Aniu to już trzeba myśleć o rezerwacji noclegów na lipiec przyszłego roku bo w jeden dzień nie da rady tego wszystkiego zobaczyć, a pogadać konkretnie też trzeba
Na rozchodniki nie patrze... nie mam miejsca, ale takie połączenie mam w jednym miejscu, szkoda, że nikt ładnych rozchodników nie sprzedawał.
Kawał roboty, czytałam wczesniej ale nie miałam czasu skrobnąć
Super pokazana metamorfoza!!!!!
I oczywiście rabatka na koniec naprawdę zachwyca
Znalazłam nawet inspirację dla mojej rabatki przy bramie wjazdowej
Zazdroszczę spotkania!!!!
Miałyśmy tam być
Ale mnie wypadł akurat zjazd rodzinny, dzięki temu mam nadrobione zaległości w pracach...więc niestety coś za coś .
Mam nadzieję że następnym razem nam się uda
Dzisiaj dzień pełen emocji spędzony w Wojsławicach z drugą rodziną... Ogrodowiskiem
Było cudownie, ale jak zwykle za krótko.

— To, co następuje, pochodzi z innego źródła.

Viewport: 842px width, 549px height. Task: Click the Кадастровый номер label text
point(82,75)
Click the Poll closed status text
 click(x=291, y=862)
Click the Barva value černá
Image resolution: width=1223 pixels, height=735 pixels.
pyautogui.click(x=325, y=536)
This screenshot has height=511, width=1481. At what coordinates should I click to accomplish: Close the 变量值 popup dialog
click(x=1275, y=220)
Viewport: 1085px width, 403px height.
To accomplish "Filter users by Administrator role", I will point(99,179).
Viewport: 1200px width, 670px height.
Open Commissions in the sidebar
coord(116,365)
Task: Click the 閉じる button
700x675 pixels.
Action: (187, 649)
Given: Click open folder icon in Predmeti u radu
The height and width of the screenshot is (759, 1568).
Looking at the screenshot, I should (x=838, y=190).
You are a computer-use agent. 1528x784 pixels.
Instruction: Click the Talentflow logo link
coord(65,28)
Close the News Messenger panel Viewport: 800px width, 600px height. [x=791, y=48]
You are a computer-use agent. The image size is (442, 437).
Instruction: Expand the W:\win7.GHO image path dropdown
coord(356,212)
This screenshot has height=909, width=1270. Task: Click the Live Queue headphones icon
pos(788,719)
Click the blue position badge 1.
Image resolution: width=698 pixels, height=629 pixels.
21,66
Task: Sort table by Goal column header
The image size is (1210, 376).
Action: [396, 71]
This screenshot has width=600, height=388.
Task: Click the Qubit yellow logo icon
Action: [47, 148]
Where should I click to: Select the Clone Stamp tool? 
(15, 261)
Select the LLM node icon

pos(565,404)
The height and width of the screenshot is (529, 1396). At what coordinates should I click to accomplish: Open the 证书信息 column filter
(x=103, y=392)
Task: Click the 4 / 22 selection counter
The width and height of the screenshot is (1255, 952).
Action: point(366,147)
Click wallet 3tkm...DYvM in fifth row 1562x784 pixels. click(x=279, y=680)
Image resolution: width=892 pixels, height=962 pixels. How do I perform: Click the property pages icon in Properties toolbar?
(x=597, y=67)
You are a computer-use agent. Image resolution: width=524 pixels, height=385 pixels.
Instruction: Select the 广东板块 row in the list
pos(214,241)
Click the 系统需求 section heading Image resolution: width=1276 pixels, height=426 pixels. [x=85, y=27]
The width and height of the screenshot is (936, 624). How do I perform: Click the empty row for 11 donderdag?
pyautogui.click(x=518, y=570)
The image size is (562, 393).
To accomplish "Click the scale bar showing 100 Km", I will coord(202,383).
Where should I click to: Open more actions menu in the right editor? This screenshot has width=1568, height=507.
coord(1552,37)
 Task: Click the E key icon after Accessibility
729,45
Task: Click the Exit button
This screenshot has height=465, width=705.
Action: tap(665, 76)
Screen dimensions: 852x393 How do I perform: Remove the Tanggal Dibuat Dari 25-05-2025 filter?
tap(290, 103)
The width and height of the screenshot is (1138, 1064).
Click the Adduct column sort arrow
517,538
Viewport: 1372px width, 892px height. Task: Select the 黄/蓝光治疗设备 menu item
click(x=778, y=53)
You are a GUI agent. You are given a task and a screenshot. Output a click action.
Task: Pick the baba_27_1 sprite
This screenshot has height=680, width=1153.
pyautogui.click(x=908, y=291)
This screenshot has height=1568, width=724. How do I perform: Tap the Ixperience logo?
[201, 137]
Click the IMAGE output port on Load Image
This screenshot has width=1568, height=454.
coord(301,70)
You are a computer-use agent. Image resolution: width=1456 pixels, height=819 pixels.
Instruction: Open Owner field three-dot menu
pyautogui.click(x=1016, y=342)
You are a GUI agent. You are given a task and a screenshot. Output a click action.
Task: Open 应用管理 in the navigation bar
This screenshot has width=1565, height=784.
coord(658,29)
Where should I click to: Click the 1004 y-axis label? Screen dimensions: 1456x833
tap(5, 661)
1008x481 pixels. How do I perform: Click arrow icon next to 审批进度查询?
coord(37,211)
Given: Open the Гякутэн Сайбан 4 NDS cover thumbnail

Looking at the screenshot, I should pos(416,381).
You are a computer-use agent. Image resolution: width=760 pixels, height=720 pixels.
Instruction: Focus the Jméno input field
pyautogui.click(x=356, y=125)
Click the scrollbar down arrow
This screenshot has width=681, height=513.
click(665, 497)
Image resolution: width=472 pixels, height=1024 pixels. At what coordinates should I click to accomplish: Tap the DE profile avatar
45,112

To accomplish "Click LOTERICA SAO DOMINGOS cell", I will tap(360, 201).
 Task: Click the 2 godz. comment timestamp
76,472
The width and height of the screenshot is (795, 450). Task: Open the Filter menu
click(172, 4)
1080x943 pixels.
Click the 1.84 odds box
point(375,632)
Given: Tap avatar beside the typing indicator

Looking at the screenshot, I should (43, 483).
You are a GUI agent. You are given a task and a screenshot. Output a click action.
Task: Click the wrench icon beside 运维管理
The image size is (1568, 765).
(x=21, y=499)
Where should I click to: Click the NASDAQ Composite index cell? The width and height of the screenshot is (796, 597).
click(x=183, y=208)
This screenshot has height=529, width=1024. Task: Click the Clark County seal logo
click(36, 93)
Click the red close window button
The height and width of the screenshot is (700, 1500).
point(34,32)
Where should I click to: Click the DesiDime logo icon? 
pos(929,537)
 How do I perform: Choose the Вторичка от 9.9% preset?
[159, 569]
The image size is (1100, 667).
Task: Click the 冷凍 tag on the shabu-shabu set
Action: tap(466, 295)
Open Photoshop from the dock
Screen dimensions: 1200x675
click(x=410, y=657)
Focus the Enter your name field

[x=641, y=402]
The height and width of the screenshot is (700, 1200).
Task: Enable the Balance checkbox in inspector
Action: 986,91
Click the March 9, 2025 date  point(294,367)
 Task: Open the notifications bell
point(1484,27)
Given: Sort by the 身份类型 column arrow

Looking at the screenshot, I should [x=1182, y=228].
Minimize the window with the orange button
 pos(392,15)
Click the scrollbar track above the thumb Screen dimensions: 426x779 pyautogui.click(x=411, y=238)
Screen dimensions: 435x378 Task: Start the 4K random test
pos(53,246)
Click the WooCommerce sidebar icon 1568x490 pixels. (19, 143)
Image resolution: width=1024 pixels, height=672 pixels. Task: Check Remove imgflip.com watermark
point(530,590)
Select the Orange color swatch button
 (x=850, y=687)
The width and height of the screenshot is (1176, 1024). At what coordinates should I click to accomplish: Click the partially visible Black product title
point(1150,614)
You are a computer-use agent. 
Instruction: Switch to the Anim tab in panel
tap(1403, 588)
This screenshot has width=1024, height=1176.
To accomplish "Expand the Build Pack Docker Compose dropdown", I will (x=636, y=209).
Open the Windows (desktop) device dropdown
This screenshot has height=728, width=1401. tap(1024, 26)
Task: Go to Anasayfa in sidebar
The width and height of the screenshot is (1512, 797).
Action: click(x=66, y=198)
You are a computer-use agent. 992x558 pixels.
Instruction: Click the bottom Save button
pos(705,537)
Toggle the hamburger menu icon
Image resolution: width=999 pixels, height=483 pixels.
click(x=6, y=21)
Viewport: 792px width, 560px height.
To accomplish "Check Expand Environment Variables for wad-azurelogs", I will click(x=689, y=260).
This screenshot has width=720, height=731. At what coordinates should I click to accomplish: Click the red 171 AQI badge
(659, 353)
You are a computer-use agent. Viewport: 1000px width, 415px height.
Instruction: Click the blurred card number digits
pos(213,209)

Arboretum to piękne miejsce i w przyszłym roku obowiązkowo robie sobie wycieczke w lipcu na Hemeromanię
Oferta na kiermaszu była bardzo bogata i prawie same gratisy dawli ale ja nie wiem jakim cudem nic nie kupiłem, a kuciły turzyce, rozplenice i piękne zawilce z jednej strony szkoda, ale z drugiej mam problem upychania z głowy
Zostawiam jedno zdjęcie u uciekam spać bo jestem padnięty, a trzeba wykorzystać jutrzejszy słoneczny dzień bo duża częśc ogrodu przekopana
Kasiu na szczęście kolory nie znikają tak szybko ja motyle z kwiatów Jestem mimo wszystko na etapie ujednolicenia kolorów na rabatach, no ale żurawki pozostaj
Katarzyno teoretycznie troszke za późno na dzielenie żurawek, ale ja nadal dziele bo październik zapowiadają ciepły i żurawki tak miesiąc potrzebują na ukorzenienie, ale te dzielone teraz albo dajesz do gruntu, albo do doniczek, które na zimie najlepiej zadołować. Jak dzisiaj nie usne przed komputerem to jeszcze wpadne
Bardzo mnie Łukasz pocieszyłeś, bo patrząc na Twoje rabaty, w życiu nie pomyślałabym, że masz tak ubogą glebę, jak ja .
To miejsce przy skarpie jest najgorsze. Tu było zebrane najwięcej ziemi. Podobna ilość została zebrana tu gdzie donica, ale tam nie ma problemu piachu, bo w donicy nawet poziom ziemi musiałam podnieść, dosypać. Tu w rogu, gdzie donica się załamuje jest takie piaskowe pole. Trzeba będzie pomyśleć o tym przy zakładaniu trawnika.